Актер Петр Кислов, сыгравший когда-то у Кирилла Серебренникова главного героя в "Изображая жертву", превратил минуты условного ожидания расстрела в безусловное событие. Этот эскиз тоже имел свой пролог. Публику долго вел по театральным катакомбам играющий Прокурора Илья Баранов, рассказывая по дороге об устройстве казематов Петропавловской крепости. Войдя в бункер, мы становились свидетелями короткого и почти веселого препирательства между ним, читающим пункты приговора, и Кисловым, по-детски лопочущего что-то о своих переживаниях. Каждый пункт приговора отзывался нелепой в своей человечности скороговоркой чувств, и вот-вот, казалось, персонаж Кислова победит. Но тут звучало короткое "Расстрел!". И потом (в нарушение исторической правды): "Приговор привести в исполнение через 20 минут".

Спектакли "Золотой маски" показали в Пермском крае

Эти 20 минут и стали тем сокровенным опытом, который зрители разделили вместе с Достоевским. Трудно описать существование актера, пока он слушал безжалостное "Девятнадцать", "Восемнадцать"... сначала от Прокурора, перепиливающего струны скрипки и наши нервы, а потом от изящной, исполненной спокойствия Марии Белоненко (Смерть), невозмутимо стоящей у стены.

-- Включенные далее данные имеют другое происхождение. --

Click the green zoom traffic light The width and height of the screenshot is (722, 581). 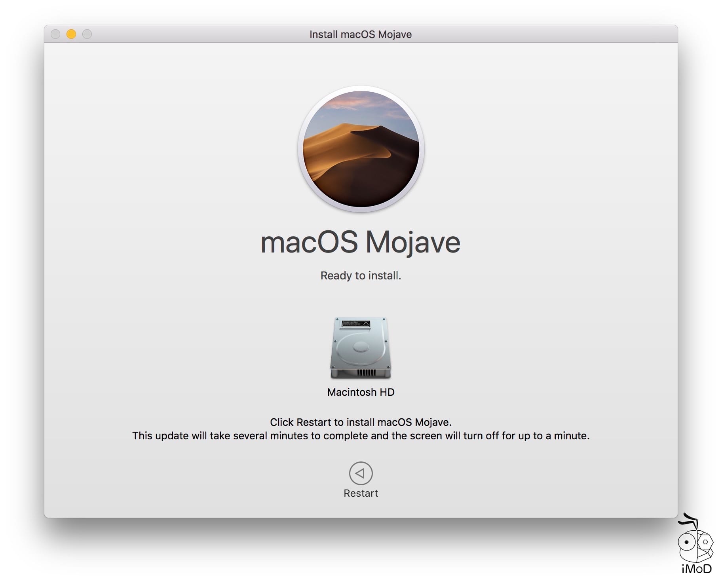point(87,34)

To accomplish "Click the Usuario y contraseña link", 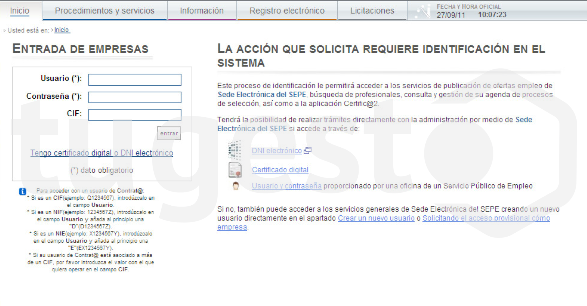I will [286, 186].
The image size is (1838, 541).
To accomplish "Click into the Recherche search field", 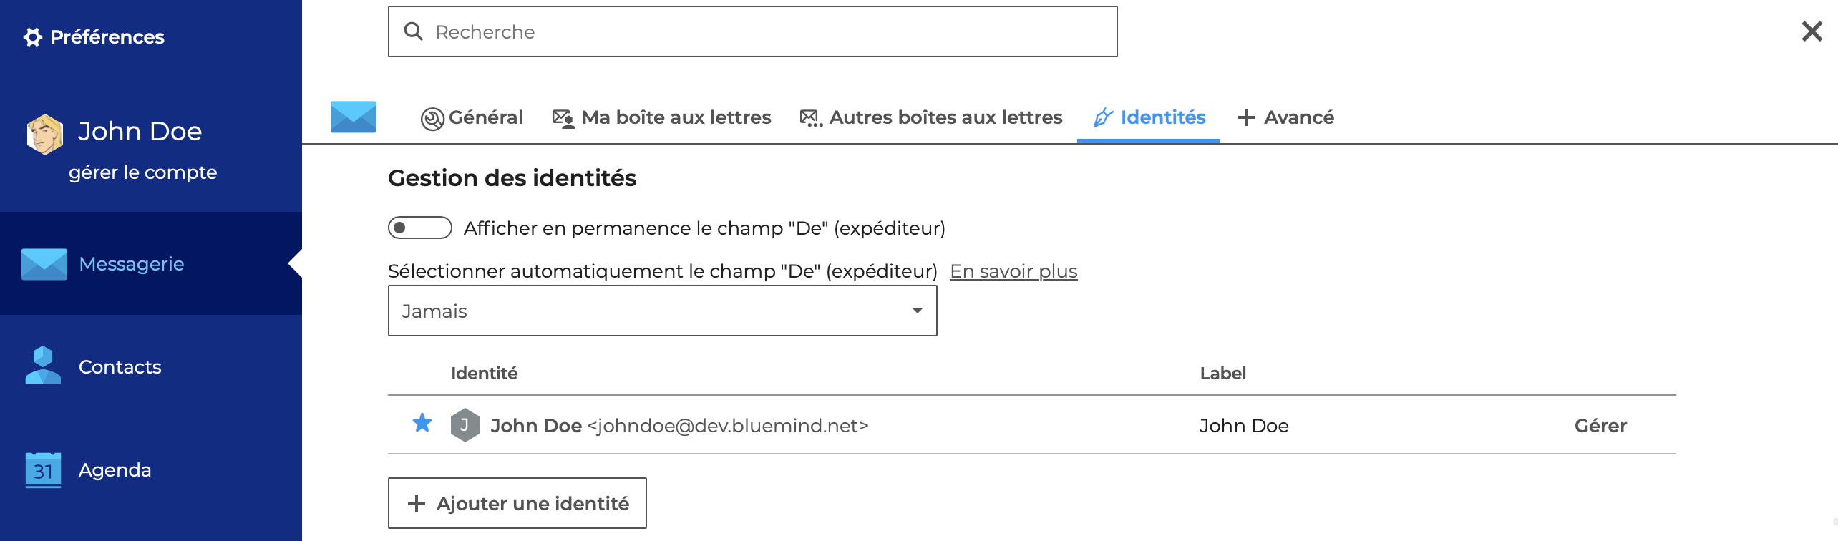I will tap(753, 31).
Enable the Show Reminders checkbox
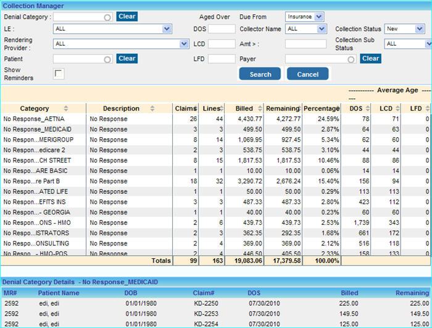 [59, 74]
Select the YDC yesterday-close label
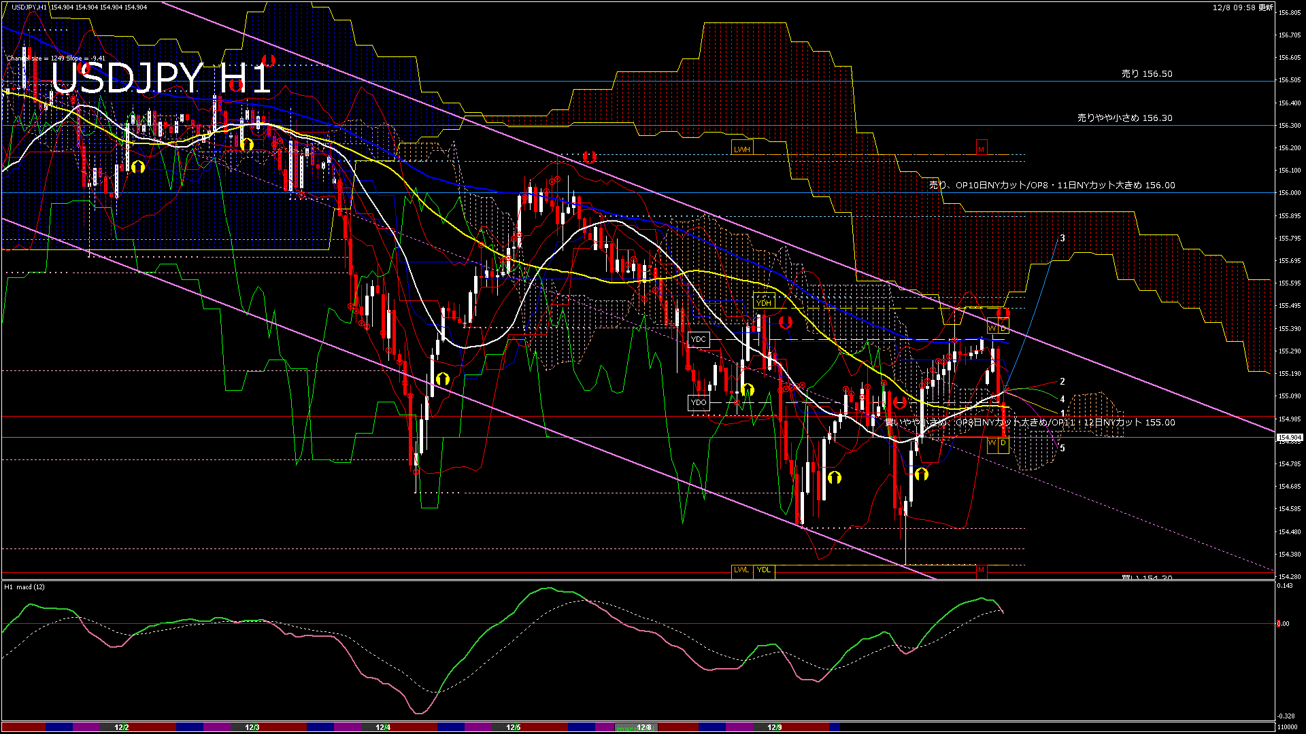Screen dimensions: 1306x734 point(699,339)
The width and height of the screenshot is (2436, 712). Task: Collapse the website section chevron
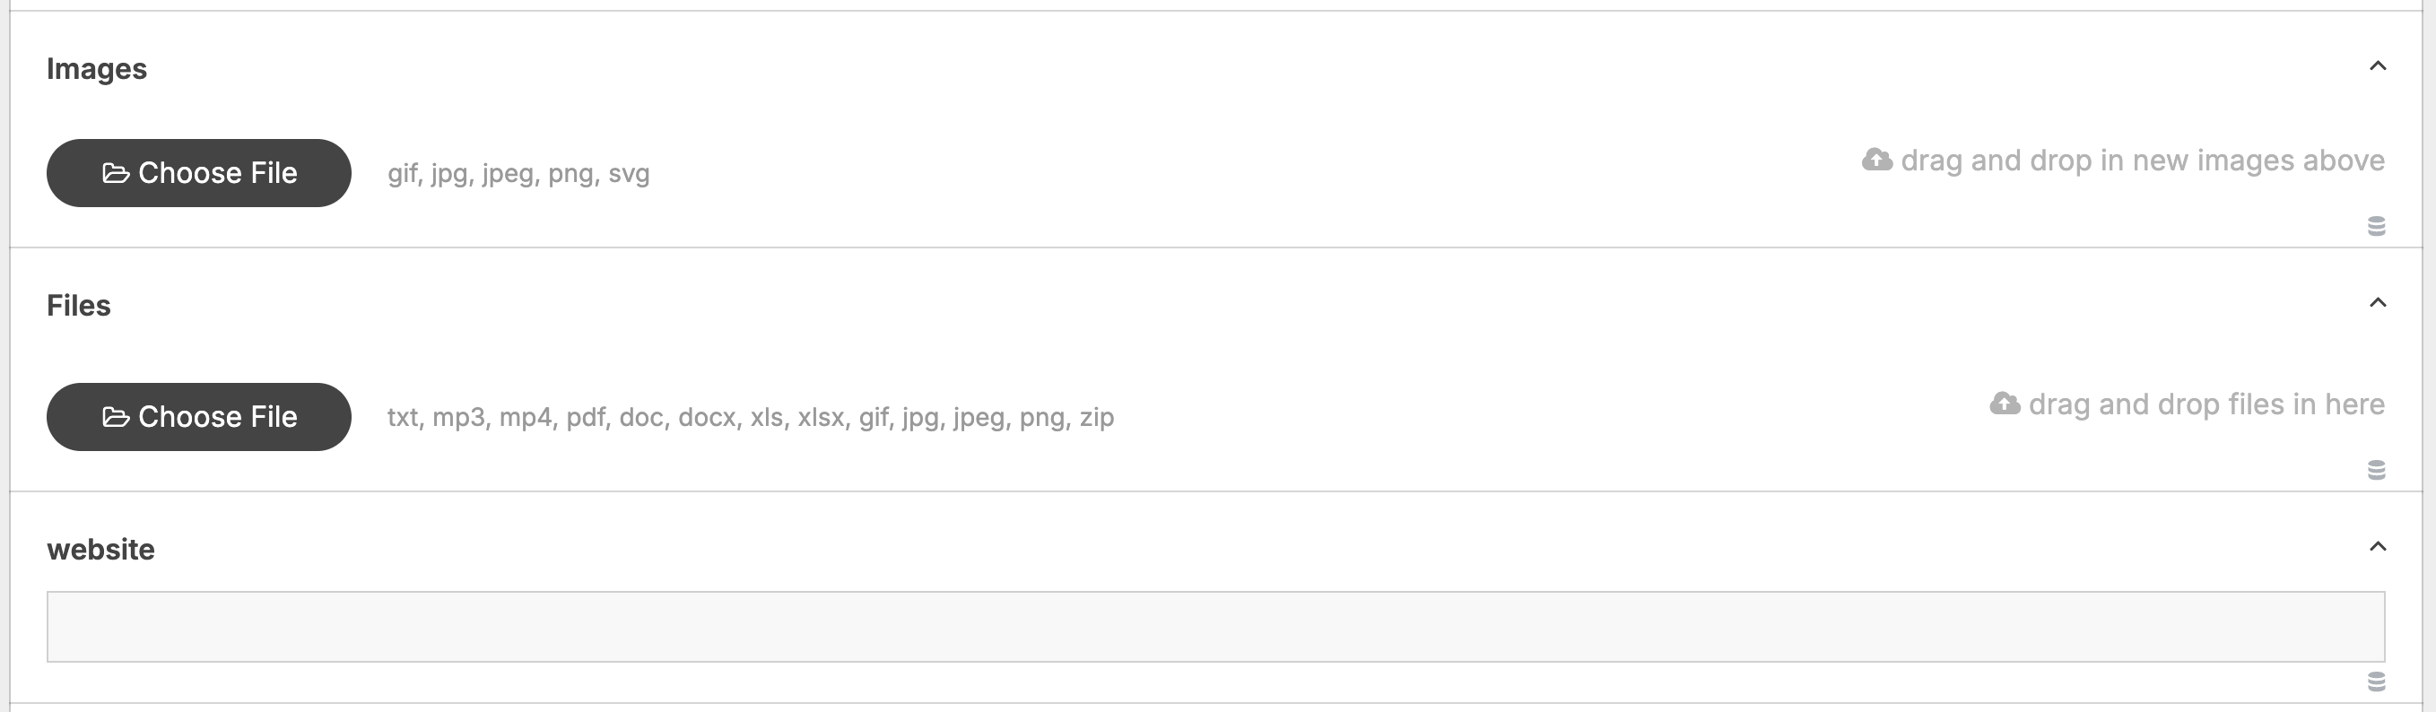click(x=2377, y=547)
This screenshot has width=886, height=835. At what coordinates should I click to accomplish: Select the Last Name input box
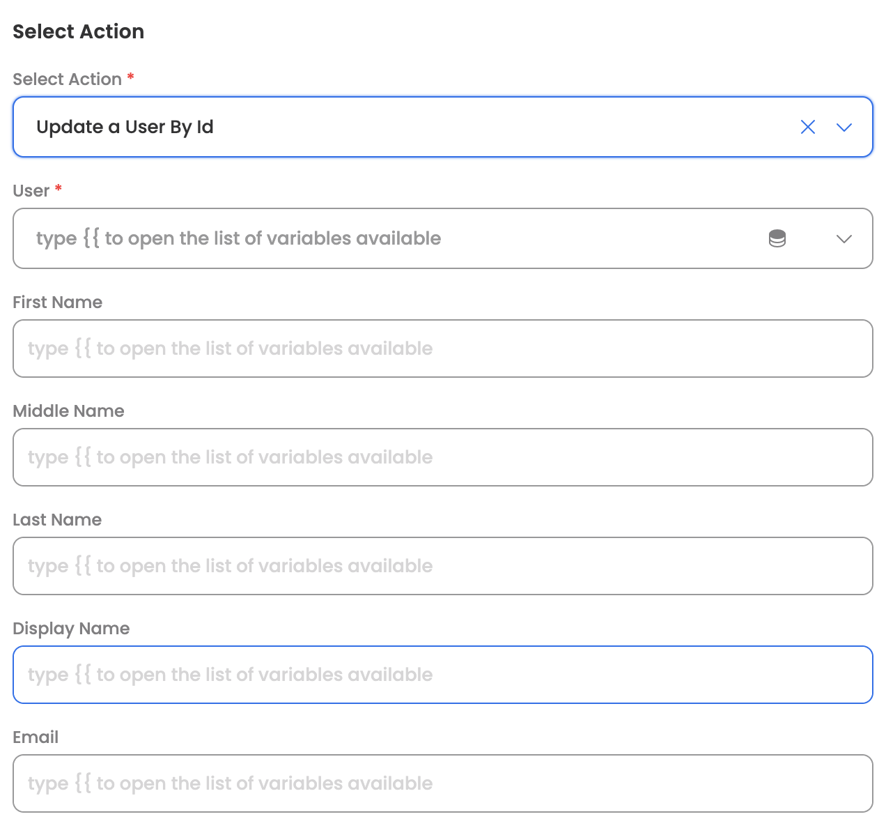443,566
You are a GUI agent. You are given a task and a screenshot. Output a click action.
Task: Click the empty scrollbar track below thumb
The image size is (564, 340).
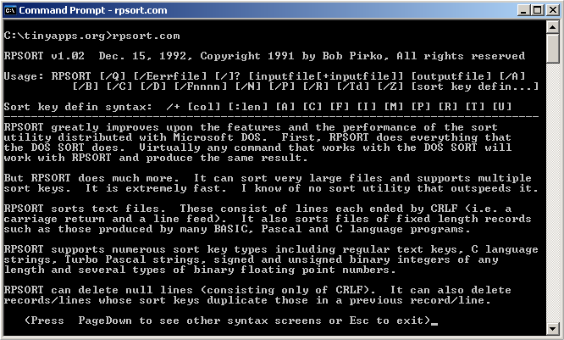(552, 192)
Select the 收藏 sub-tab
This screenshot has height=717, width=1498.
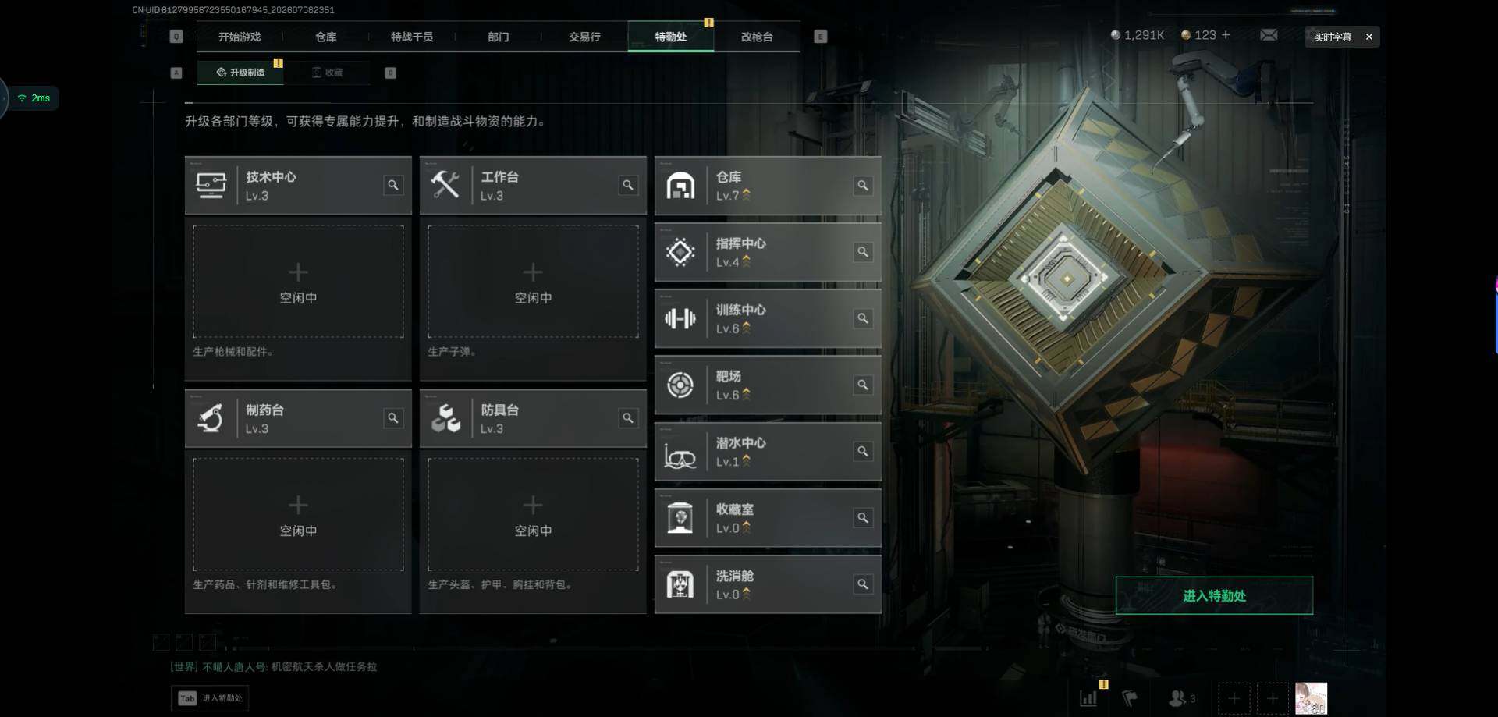point(328,73)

По окончании этих 20 минут можно начать фиксировать, что именно происходило дальше. Петр Кислов с почти звериной мелкой дрожью сорвал белую рубашку смертника, которую он успел напялить на себя раньше, и с ошалевшим взглядом вдруг открыл ржавые железные ворота (оказывается, они были открыты и раньше, когда он искал безумные способы спасения). Оттуда навстречу ему заклубился в ярком свете туман или дым. И он вернулся из этого тумана уже в рыцарских доспехах. Став сразу Мышкиным и Дон Кихотом. А заодно - молниеносным откровением о травматическом опыте Достоевского. И о неожиданном опыте нашего собственного события с ним.